I’m not exaggerating
when I say that, for it is harder now to get published then it has ever
been. The average literacy agency in New York City accepts less than 1%
of the material that is submitted to their agents. It’s TOUGH to get
published. The fallback is to reject almost everything, and my own novel
– despite my independent endeavors toward perfection, found itself without a
home. And so I gave it one. But I’ve already talked about
that
(see E-Publishing in a Winter Wonderland).
My point is that I was
striving for perfection with itwoad. Here’s the thing though: I
wasn’t striving for perfection in my eyes, but theirs – the
eyes of the lit agencies and in doing so I to some extent voluntarily endorsed
the derailing of my own style. Don’t misunderstand though – itwoad is all
me and my heart remains in those pages, but the overall style of the novel is
more preened and clipped than is my usual splash of words.
Itwoad may very well be
a better novel for the concessions I made to please others. I have never
been a successful judge of my own work, and I’m not about to succeed in
attempting what will probably be another failure.
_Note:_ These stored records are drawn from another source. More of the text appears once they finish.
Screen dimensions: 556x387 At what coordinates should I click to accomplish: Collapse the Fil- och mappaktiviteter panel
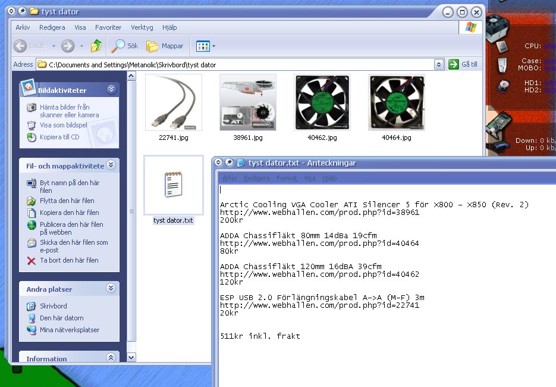[111, 165]
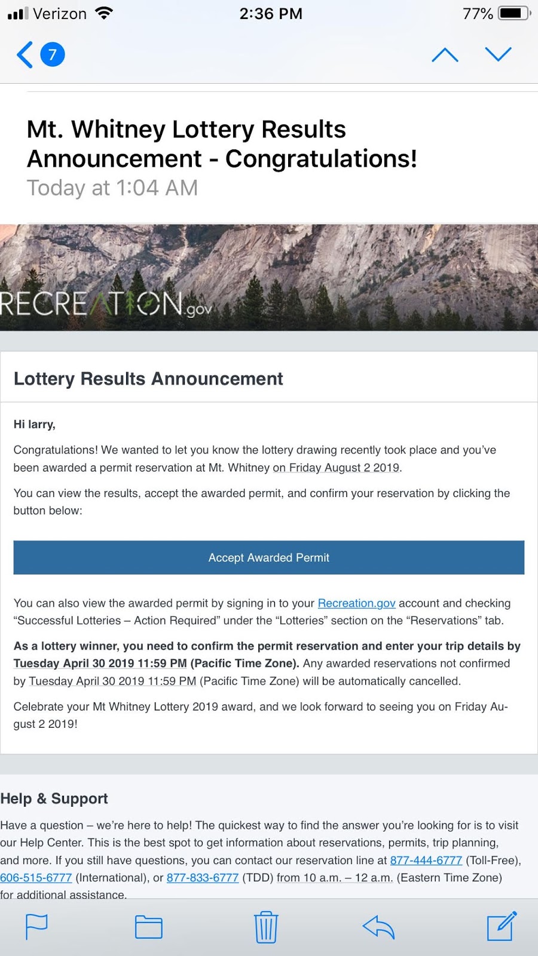Click the Accept Awarded Permit button
Image resolution: width=538 pixels, height=956 pixels.
(269, 557)
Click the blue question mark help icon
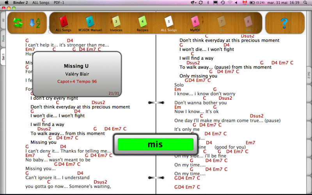This screenshot has height=195, width=312. [284, 23]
I can’t know if itwoad
is better, but I know that I wrote it differently than the new book.
DREAMDRIFTER, on the other hand, is a liberated novel.
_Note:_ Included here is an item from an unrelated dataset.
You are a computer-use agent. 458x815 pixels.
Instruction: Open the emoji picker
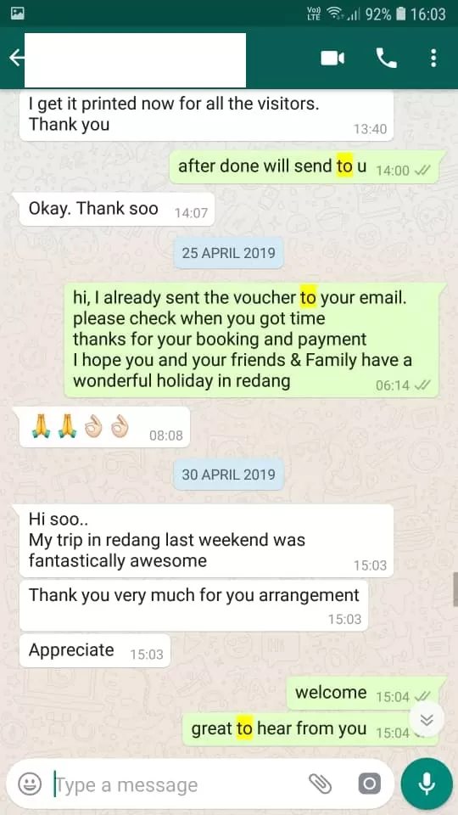30,784
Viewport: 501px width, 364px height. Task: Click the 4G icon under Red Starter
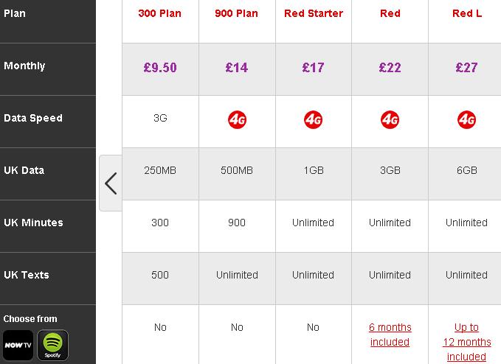click(313, 120)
While itwoad was constrained because I wrote it (and edited it, for that
matter) with the knowledge that agencies would be viewing the material, DREAMDRIFTER was
reversibly unconstrained because I knew those same agencies would not be
viewing the material. I had found E-publishing by the time – actually
immediately before, I wrote the new book and so I was free.
The style could flow
without the inhibition of the harshest of eyes upon the ink of its words,
flattening its grace.
I didn’t have to worry
about my editor or agent saying things like “Oh…Annie and Ash fight a lot in
this book? I’m not sure that’s the best idea – sales, you know.
People want tulips and roses. More tulips and roses, Sasha, and we’re
golden! Nip along now and make those changes, please and thank you!
I’m so glad we could meet today to have this pleasant discourse and exchange of
good ideas. Tulips and roses! OK, bye now!”
I in no way regret not
having that conversation.
DREAMDRIFTER is perhaps a tad darker than itwoad.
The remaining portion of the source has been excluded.